** Given text follows **

Idiopathic epilepsy must be distinguished from symptomatic epilepsy. Focal seizures or focal
postictal symptoms imply a focal structural lesion in the brain; generalized seizures are more
likely to have a metabolic cause. In newborns, the type of seizure does not help distinguish
between structural and metabolic causes.

An eyewitness account of a typical seizure, the frequency of seizures, and the longest and
shortest intervals between them should be recorded. A history of prior head trauma, infection, or
toxic episodes must be sought and evaluated. A family history of seizures or neurologic disorders
is significant.

Fever and stiff neck accompanying new-onset seizures suggest meningitis, subarachnoid
hemorrhage, or encephalitis. Lumbar puncture is indicated. Focal cerebral symptoms and signs
accompanying seizures suggest brain tumor, cerebrovascular disease, or residual traumatic
abnormalities. In an adult, even generalized seizures should stimulate a search for an
unsuspected focal lesion.

Appropriate studies include EEG and serum glucose, sodium, magnesium, and calcium. When
the EEG or serum is focally abnormal or when seizures begin in adulthood, MRI is indicated. A
lumbar puncture should be performed if infection is suspected.

** End of Given text **

What is required:
Continue the passage on evaluating seizures, starting after its last sentence. The data that follows plays no part here.

** Provided data follows **

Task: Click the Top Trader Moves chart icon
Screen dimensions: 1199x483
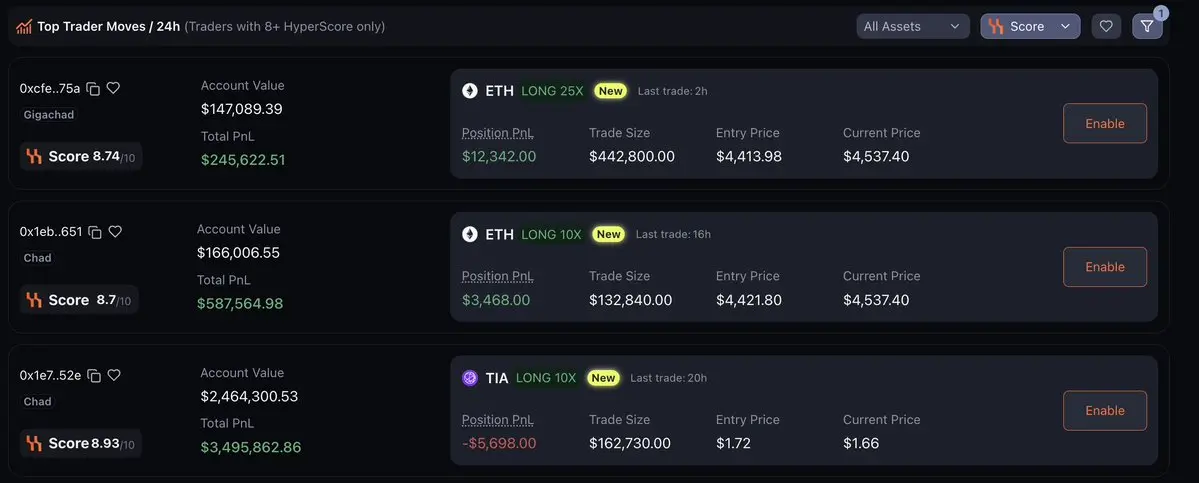Action: tap(24, 27)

** End of Provided data **

Answer to this problem:
The EEG between seizures (interictal) in primarily generalized tonic-clonic seizures is
characterized by symmetric bursts of sharp and slow, 4- to 7-Hz activity. Focal epileptiform
discharges occur in secondarily generalized seizures. In absence seizures, spikes and slow
waves appear at a rate of 3/sec. Interictal temporal lobe foci (spikes or slow waves) occur with
complex partial seizures of temporal lobe origin. Because an EEG taken during a seizure-free
interval is normal in 30% of patients, one normal EEG does not exclude epilepsy. A second EEG
performed during sleep in sleep-deprived patients shows epileptiform abnormalities in half of
patients whose first EEG was normal. Rarely, repeated EEGs are normal, and epilepsy may have
to be diagnosed on clinical grounds.


Drug therapy completely eliminates seizures in 1/3 of patients and greatly reduces the frequency
of seizures in another 1/3. About 2/3 of patients with well-controlled seizures can eventually
discontinue drugs without relapse.
Most patients with epilepsy become neurologically normal between seizures, although overuse of
anticonvulsants can dull alertness. Progressive mental deterioration is usually related to the
neurologic disease that caused the seizures. Left temporal lobe epilepsy is associated with verbal
memory abnormalities; right temporal lobe epilepsy sometimes causes visual spatial memory
abnormalities. The outlook is best when no brain lesion is demonstrable.


General principles: Treatment aims primarily to control seizures. A causative disorder may need
to be treated as well.

A normal life should be encouraged. Exercise is recommended; even such sports as swimming
and horseback riding can be permitted with proper safeguards. Most state licensing agencies
permit automobile driving after seizures have stopped for 1 yr. Social activities should be
encouraged. Alcohol intake should be minimized. Cocaine and several other illicit drugs can
trigger seizures.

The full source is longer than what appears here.